THE TASK: Find each line of the records that contains the string "header", matching case exactly, and copy those lines.

Begin

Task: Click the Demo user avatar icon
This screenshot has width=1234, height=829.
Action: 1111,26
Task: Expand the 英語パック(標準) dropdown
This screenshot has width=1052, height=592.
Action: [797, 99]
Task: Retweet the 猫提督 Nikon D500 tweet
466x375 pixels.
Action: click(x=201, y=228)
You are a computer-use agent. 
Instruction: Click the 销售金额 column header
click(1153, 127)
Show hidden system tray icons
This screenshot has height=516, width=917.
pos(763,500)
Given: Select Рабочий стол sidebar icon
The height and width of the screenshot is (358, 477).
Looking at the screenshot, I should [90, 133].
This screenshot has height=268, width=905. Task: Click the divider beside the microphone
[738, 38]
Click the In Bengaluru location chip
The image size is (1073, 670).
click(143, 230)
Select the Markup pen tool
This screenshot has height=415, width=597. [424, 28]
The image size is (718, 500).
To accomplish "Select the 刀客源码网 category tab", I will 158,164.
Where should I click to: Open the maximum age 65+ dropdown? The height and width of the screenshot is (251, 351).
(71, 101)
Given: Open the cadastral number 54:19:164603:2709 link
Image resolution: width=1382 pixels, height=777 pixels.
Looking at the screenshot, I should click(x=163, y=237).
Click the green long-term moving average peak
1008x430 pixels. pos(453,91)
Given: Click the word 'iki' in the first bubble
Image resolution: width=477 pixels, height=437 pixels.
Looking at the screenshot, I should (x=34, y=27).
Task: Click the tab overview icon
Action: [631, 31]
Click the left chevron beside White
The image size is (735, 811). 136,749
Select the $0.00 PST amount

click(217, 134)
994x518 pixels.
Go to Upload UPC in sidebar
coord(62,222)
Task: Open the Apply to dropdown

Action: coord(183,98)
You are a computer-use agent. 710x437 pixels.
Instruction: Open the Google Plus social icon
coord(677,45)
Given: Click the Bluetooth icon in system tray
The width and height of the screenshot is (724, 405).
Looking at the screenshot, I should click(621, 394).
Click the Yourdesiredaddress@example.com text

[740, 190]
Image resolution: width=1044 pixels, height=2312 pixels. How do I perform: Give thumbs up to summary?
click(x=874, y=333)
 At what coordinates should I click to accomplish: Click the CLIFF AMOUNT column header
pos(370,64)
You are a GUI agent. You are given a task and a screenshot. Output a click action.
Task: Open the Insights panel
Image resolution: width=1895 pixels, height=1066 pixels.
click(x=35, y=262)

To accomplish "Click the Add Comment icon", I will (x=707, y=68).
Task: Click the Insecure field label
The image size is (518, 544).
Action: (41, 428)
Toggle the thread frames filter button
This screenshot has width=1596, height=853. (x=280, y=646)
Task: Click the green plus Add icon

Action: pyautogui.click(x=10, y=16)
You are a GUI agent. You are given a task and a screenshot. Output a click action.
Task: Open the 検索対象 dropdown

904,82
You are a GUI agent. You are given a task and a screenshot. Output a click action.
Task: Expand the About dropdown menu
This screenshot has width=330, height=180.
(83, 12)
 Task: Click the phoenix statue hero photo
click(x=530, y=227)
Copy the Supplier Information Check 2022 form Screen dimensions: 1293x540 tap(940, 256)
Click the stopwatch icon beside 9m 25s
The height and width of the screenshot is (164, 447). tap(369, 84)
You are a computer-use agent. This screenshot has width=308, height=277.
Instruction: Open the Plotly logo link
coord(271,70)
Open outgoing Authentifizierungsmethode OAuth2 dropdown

End

WRITTEN RESPONSE:
Instruction: Click the 销售金额 column header
 At what coordinates should I click to accomplish: Click the CLIFF AMOUNT column header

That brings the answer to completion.